The approval was based on data from the phase 3 TAGS trial (N=507) which evaluated Lonsurf plus best supportive care (BSC) vs placebo plus BSC in patients with advanced gastric cancer; the major efficacy outcome measure was overall survival (OS). Results from the study showed a significant improvement in OS with Lonsurf compared with placebo (median OS: 5.7 months vs 3.6 months; hazard ratio [HR] 0.69, 95% CI: 0.56, 0.85; P=.0006). The most common treatment-related adverse reactions or lab abnormalities (≥10% in incidence) reported in the study were neutropenia, anemia, nausea, decreased appetite, thrombocytopenia, vomiting, and diarrhea.

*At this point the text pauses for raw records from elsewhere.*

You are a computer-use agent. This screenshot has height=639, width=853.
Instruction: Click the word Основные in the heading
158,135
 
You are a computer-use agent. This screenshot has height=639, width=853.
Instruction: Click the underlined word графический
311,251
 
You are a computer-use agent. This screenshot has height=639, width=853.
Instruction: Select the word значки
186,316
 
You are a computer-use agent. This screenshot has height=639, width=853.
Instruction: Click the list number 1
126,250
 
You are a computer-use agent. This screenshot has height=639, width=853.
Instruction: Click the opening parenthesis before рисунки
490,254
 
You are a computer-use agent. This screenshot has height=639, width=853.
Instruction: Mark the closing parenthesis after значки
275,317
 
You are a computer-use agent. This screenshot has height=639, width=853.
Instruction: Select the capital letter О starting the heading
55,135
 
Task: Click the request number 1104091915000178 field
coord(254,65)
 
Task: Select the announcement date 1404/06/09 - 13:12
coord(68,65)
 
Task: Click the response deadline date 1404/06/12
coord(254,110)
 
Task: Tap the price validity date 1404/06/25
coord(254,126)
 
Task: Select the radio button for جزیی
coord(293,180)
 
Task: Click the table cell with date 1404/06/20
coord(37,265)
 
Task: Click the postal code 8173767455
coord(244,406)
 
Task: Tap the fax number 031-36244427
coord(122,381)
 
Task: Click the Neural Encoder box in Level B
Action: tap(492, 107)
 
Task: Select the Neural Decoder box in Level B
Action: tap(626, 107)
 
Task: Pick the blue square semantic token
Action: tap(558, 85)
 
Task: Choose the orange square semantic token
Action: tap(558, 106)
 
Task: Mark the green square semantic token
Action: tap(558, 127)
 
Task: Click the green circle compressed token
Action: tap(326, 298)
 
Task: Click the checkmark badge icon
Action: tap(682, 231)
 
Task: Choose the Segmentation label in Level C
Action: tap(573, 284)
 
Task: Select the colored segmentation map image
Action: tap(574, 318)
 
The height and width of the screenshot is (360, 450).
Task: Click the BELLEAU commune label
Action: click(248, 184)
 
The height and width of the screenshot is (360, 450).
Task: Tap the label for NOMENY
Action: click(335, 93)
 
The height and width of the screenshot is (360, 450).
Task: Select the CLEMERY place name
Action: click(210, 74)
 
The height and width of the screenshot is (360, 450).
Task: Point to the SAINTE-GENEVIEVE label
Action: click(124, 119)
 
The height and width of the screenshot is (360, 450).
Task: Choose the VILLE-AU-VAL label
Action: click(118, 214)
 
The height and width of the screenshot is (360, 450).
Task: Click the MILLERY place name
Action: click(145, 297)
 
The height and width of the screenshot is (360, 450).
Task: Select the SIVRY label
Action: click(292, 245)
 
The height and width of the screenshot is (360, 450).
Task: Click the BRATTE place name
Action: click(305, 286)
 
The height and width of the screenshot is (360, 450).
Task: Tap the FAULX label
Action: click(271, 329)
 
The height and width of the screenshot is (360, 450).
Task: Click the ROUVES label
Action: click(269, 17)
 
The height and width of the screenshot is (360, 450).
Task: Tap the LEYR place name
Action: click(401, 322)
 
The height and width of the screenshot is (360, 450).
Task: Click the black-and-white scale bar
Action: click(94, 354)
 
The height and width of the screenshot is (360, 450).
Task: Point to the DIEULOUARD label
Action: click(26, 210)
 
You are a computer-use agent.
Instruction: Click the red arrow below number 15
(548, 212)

Lonsurf consists of a thymidine-based nucleoside analog, trifluridine, and the thymidine phosphorylase inhibitor, tipiracil. Following uptake into cancer cells, trifluridine is incorporated into DNA, interferes with DNA synthesis and inhibits cell proliferation. In addition to the metastatic gastric cancer indication, Lonsurf is also indicated for the treatment of adult patients with metastatic colorectal cancer previously treated with fluoropyrimidine-, oxaliplatin- and irinotecan-based chemotherapy, an anti-VEGF biological therapy, and if RAS wild-type, an anti-EGFR therapy.
“The approval of Lonsurf represents a significant milestone for patients living with advanced gastric or GEJ adenocarcinoma who have limited effective treatment options after standard treatment options have failed,” said Timothy Whitten, President and Chief Executive Officer, Taiho Oncology, Inc.
Lonsurf is available in 2 dosage strengths: 15mg/6.14mg and 20mg/8.19mg tablets.